━━━ Data to examine
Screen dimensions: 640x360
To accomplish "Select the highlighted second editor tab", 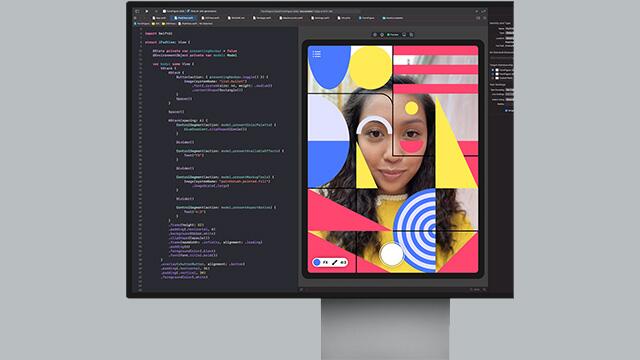I will coord(184,18).
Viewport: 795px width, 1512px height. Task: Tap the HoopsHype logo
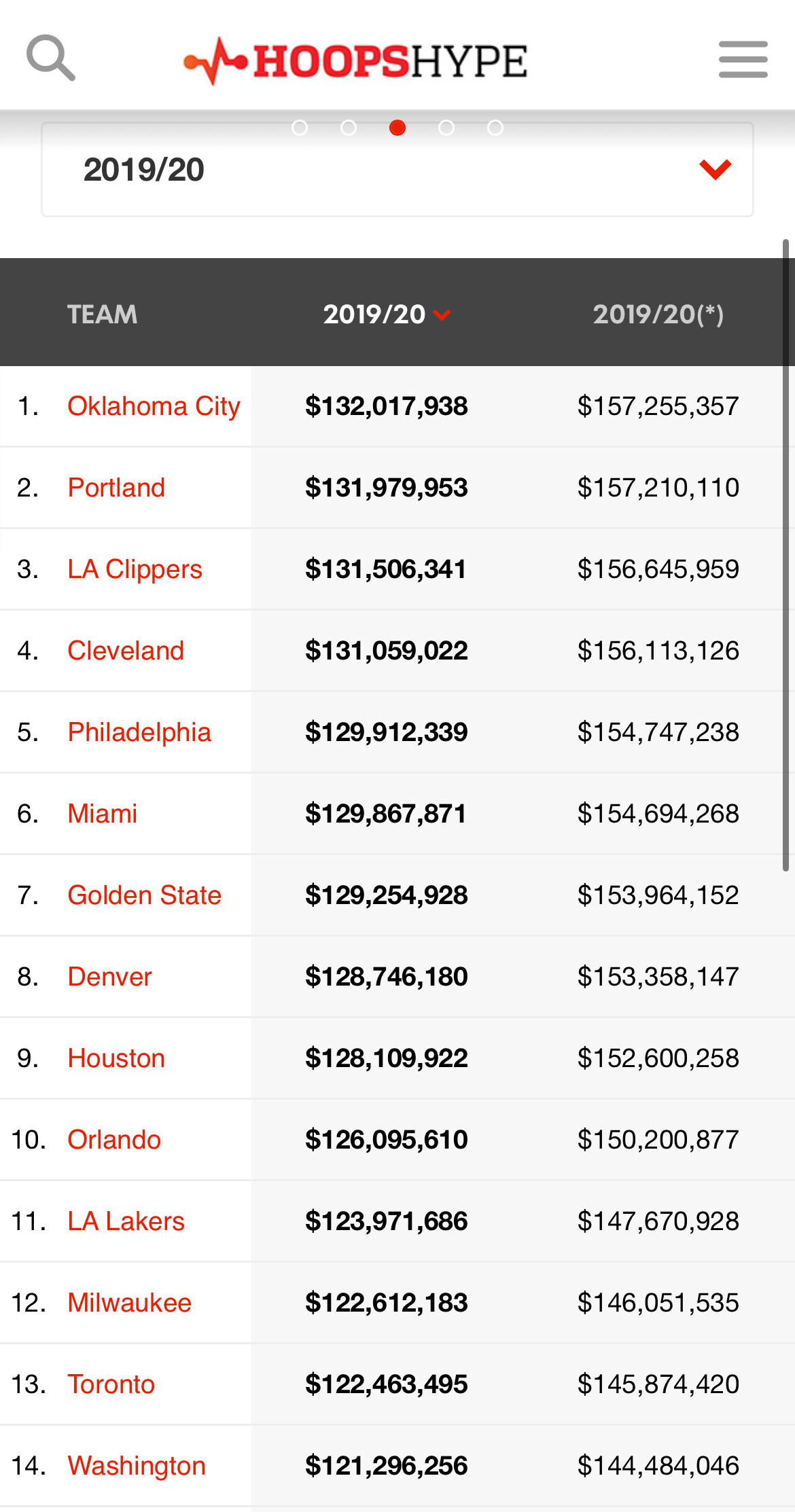point(355,61)
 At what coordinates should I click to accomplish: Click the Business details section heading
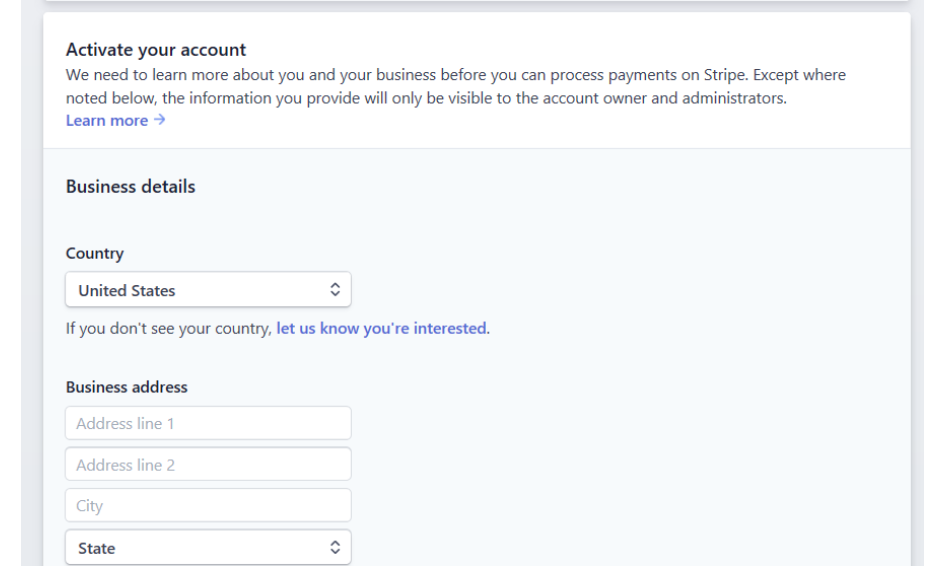click(x=130, y=186)
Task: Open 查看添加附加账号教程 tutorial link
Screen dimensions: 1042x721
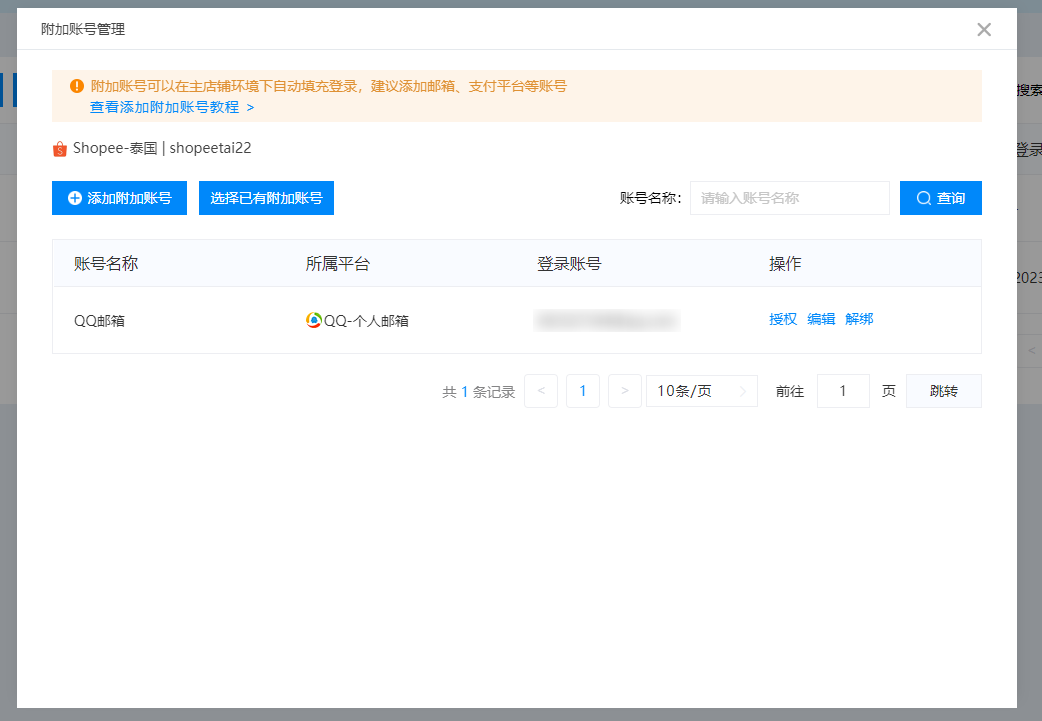Action: [171, 107]
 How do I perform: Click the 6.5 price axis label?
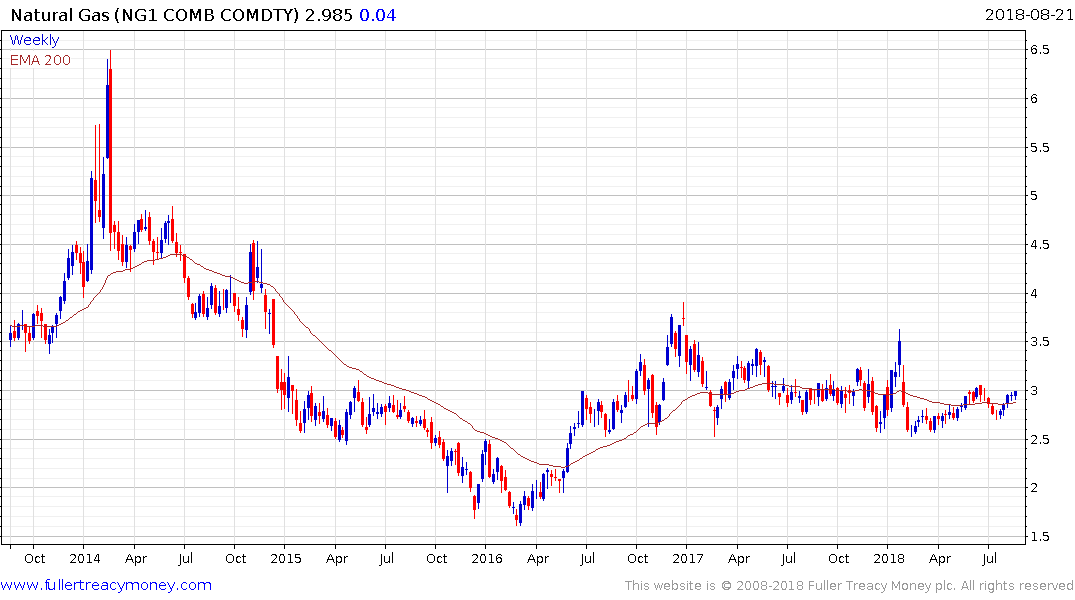(x=1039, y=50)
━━━━━━
*Assigned task*: Exactly the lines from the one that contains "Screen dimensions: 1042x721" through the final line of the records above are needed, given again word for word, with every picture left out.

*Worked solution*:
Screen dimensions: 1042x721
Action: [171, 107]
 How do I perform: Click the 6.5 price axis label?
(x=1039, y=50)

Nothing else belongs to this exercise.